> _WHAT IS EXPECTED_:
In the records below, pick out all lines containing the word "agent".

THE RECORDS below:

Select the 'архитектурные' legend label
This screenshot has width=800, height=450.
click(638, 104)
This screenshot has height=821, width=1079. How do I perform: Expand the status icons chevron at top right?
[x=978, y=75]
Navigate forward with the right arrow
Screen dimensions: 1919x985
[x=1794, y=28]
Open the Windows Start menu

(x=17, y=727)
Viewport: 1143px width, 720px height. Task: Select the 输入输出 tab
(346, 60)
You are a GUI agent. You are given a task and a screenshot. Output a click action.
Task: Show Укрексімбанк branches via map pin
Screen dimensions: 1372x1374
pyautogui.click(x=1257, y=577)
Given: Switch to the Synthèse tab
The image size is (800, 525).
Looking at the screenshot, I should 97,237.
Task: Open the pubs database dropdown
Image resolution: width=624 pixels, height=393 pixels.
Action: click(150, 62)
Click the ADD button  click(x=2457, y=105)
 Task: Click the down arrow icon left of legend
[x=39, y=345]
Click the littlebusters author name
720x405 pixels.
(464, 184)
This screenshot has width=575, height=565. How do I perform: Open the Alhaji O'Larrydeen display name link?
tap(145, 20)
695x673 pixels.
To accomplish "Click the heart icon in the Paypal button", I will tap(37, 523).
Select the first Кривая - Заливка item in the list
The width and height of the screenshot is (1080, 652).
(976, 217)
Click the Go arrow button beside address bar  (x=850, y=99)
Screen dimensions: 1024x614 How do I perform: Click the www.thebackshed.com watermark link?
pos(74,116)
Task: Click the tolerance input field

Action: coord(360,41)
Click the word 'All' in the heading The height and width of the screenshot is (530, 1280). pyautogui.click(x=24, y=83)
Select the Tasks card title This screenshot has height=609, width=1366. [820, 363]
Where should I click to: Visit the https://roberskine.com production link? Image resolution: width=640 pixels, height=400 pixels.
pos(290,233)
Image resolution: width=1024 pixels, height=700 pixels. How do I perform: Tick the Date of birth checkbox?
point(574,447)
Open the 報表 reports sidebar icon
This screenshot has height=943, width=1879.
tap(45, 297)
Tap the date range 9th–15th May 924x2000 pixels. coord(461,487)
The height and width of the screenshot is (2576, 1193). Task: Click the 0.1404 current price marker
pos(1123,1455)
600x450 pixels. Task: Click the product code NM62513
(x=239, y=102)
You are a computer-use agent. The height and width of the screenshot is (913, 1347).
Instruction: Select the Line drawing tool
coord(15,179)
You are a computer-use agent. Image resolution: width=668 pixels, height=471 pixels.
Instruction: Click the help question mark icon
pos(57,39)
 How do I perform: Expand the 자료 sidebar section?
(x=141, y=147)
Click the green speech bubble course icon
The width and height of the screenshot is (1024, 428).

End of THE RECORDS.

> _SOLVED PROBLEM_:
You are a GUI agent. You are given a task and a screenshot. Output a click action.
You are a computer-use agent. The height and width of the screenshot is (913, 1347).
You are a computer-use agent. Image resolution: width=668 pixels, height=471 pixels.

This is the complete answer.